The real has weakened 3.1 percent against the dollar since the government implemented a 2 percent tax on the purchases of equity and fixed-income assets by overseas investors on Oct. 19. The currency surged 33 percent last year, the best performance among 16 major currencies tracked by Bloomberg, as an accelerating economic recovery and growing demand for commodities lured foreign investors to the country.
“Part of the success of the tax comes about because there’s an implicit threat by the government to actually increase the tax if the currency continues to appreciate,” Tony Volpon, a Latin America strategist for Nomura Holdings Inc., said at the conference. “The government has had a surprising success in putting the fear in the carry-trade community.”
In carry trades investors borrow at a low interest rate to invest in markets where returns are higher, earning the spread between the cost of borrowing and the returns on their investment.
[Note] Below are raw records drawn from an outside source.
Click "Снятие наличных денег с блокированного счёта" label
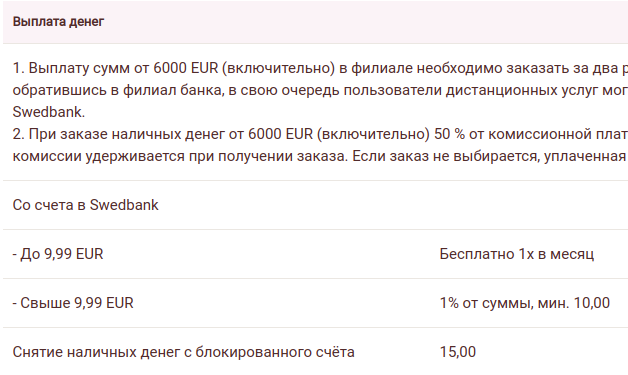The width and height of the screenshot is (628, 375). [x=183, y=352]

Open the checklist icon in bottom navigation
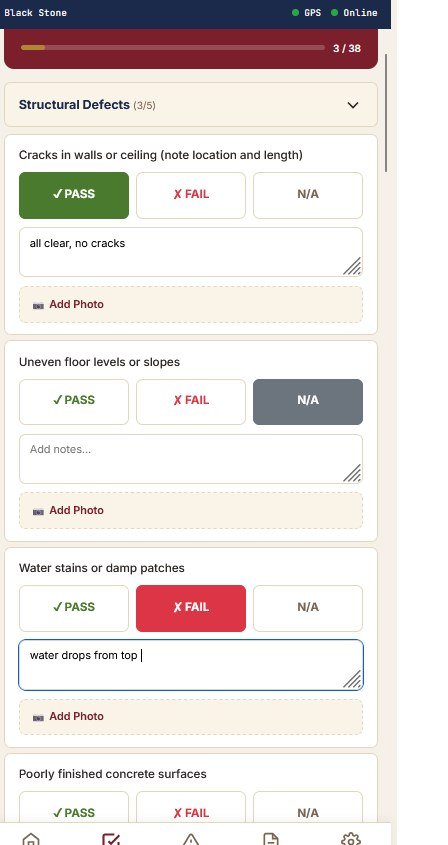111,839
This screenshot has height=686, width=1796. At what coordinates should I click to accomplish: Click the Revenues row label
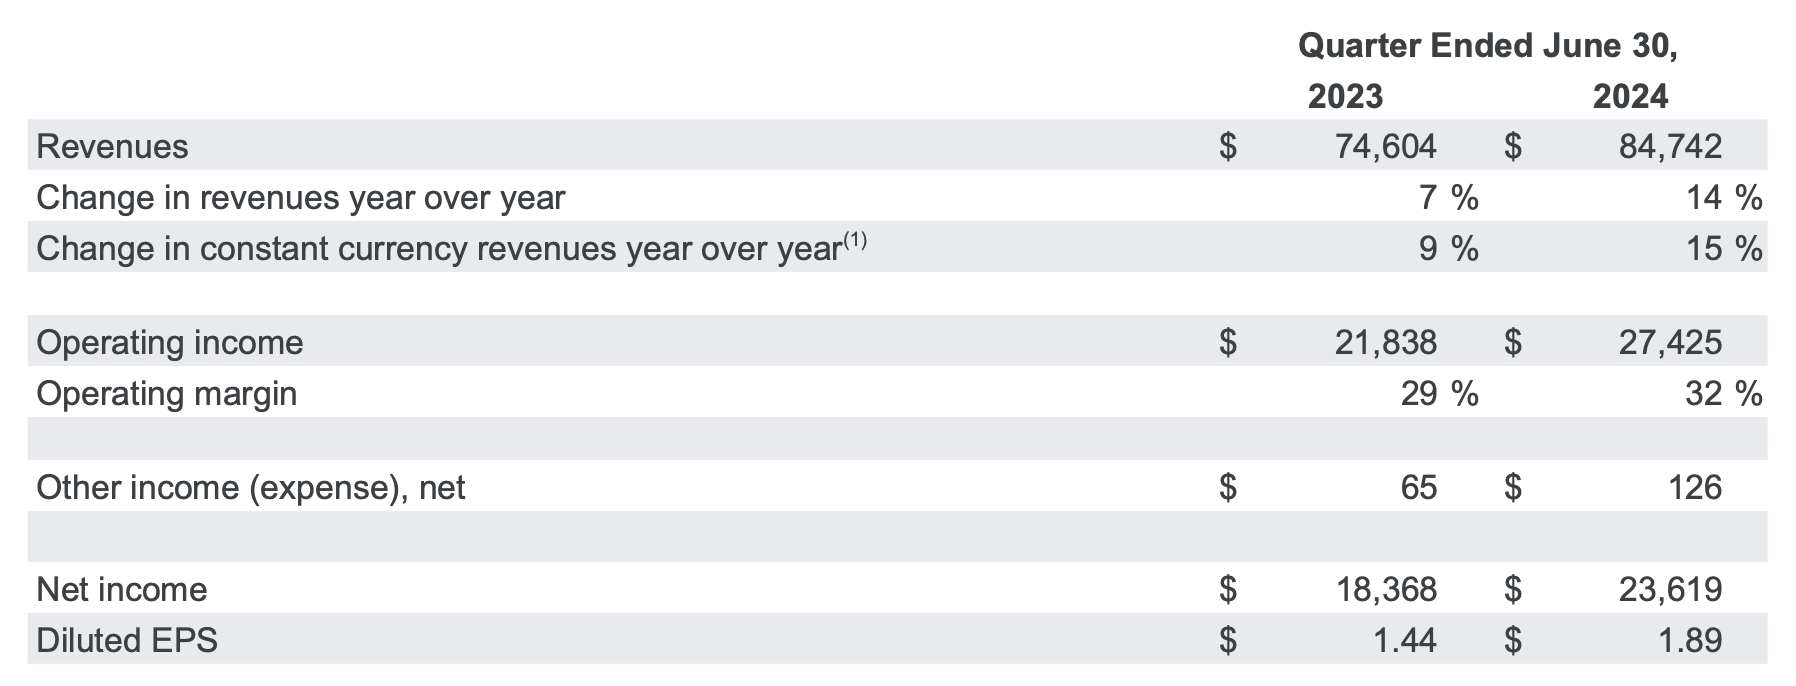tap(112, 147)
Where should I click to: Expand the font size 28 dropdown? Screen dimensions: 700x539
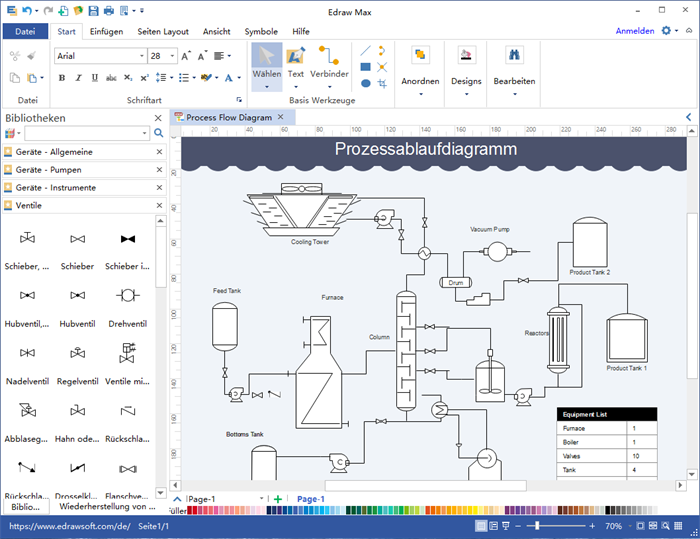click(x=173, y=56)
Brazil’s benchmark lending rate is 8.75 percent, compared with the U.S. Federal Reserve’s near-zero target rate.
Local Debt Sales
Brazil said Nov. 18 it would begin taxing the issuance of depositary receipts in international markets in a bid to prevent companies from selling shares abroad rather than locally.
The government may also sell local debt to raise cash that can be used to buy dollars in the foreign-exchange market and help stem the real’s rally, Treasury Secretary Arno Augustin said Jan. 13.
Proceeds from the bond sales would be turned over to the government’s sovereign-wealth fund, adding to its 16.2 billion real ($9.2 billion) of assets so that it can buy more dollars, Augustin said. President Luiz Inacio Lula da Silva last month authorized the fund to purchase dollars to create another government-related buyer of U.S. currency in addition to the central bank.